In contrast, until 2001 the national budget had been running a surplus in recent years. The deficit is the difference between the government’s receipts (what it takes in from taxes and other types of revenues) (see Taxation) and its outlays (the amount it spends) in any one fiscal year (from October 1 to September 30). It is computed using on-budget items including tax revenues but excluding surpluses that come into the Treasury from various off-budget funds, such as Social Security trust funds, old-age and survivors insurance and disability insurance, and the Postal Service fund. The national debt is the total accumulated deficits in relation to on-budget items plus the surpluses in the Treasury from off-budget items.

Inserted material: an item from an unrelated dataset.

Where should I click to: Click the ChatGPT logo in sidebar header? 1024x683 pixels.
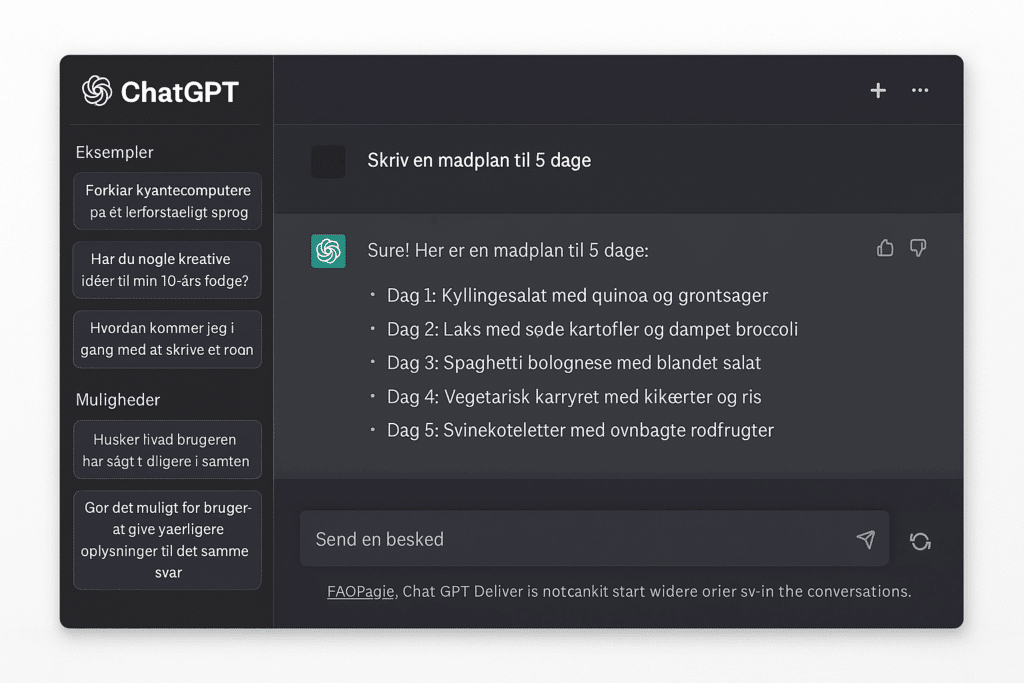click(x=97, y=92)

The national debt, which totaled about $43 billion (in current dollars) in 1940, is projected to reach $5.7 trillion in 2012. As a percentage of the nation’s gross national product, however, that portion of the national debt is declining from 44 to 32 percent. U.S. Office of Management and Budget, Budget of the United States Government, Fiscal Year 2008, Historical Tables (Washington, D.C.: Government Printing Office, 2007), 126–127.

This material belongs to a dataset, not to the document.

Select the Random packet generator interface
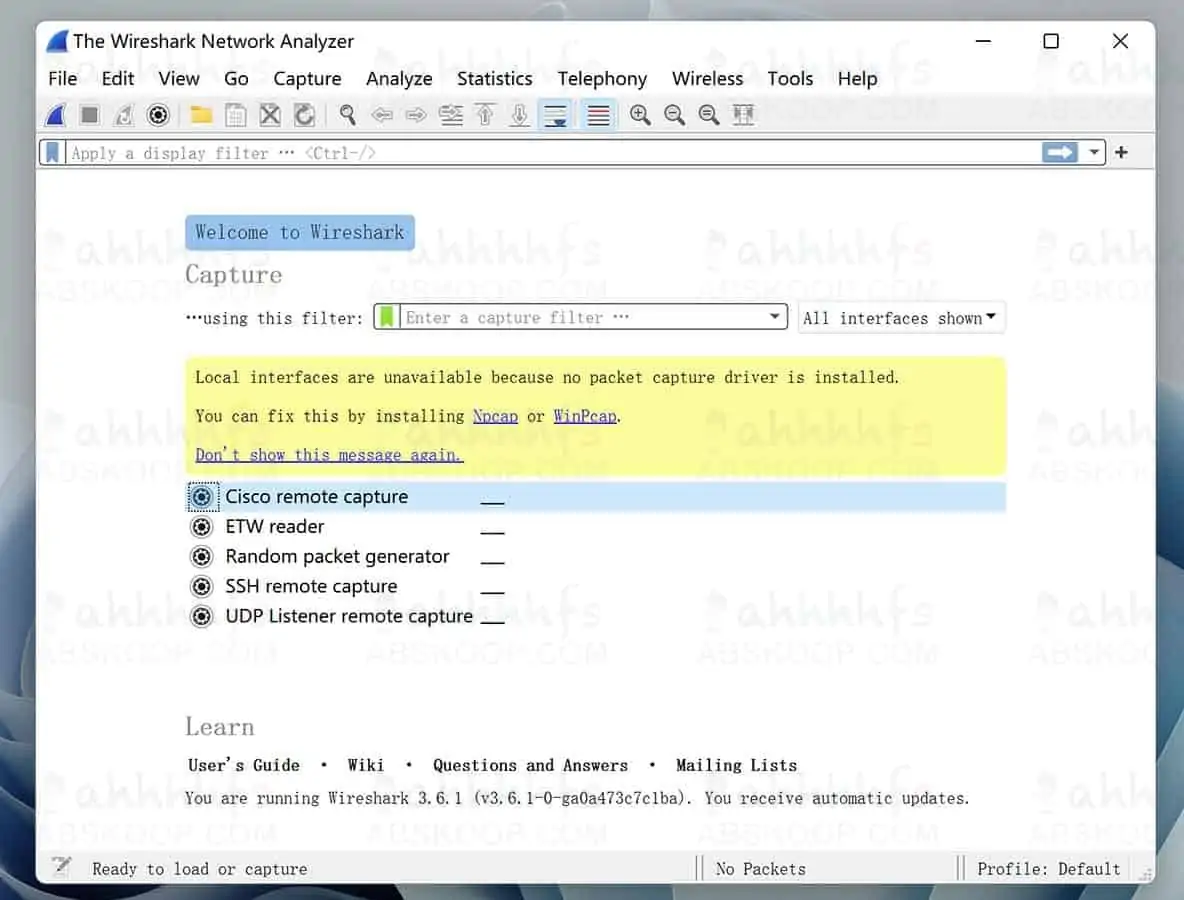 click(338, 556)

Note: Amounts are in current dollars. Figures reflect debt held by the public and do not include debt held by federal government accounts. 2007–2012 percentages are estimates.
All national governments have to finance their activities from their tax revenues, by borrowing (through the sale of bonds, for example), and from other sources, including gifts to the government from citizens and other nations. Switzerland’s constitution (2000) mandates that “[t]he Confederation shall keep its long term expenditure and receipts in balance…[and] shall reduce the federal debt.” Similarly, Columbia’s constitution (1981, as amended) provides: “The domestic and foreign indebtedness of the nation and the territorial entities may not exceed their capacity of repayment. The law will regulate this matter.”
Of the several powers delegated by the U.S. Constitution to the federal government, set forth in Article I, section 8, the first two relate directly to money and debt. Section 8 begins: “The Congress shall have Power To lay and collect Taxes, Duties, Imposts and Excises, to pay the Debts and provide for the common Defence and general Welfare of the United States…[and] To borrow Money on the credit of the United States.” The Constitution places no limit on the amount of indebtedness the United States can incur. The government’s debt is owned by various investors who have lent money to the government through the purchase of U.S. government securities: the general public (through savings bonds, for example), federal reserve banks, foreign investors, and corporations.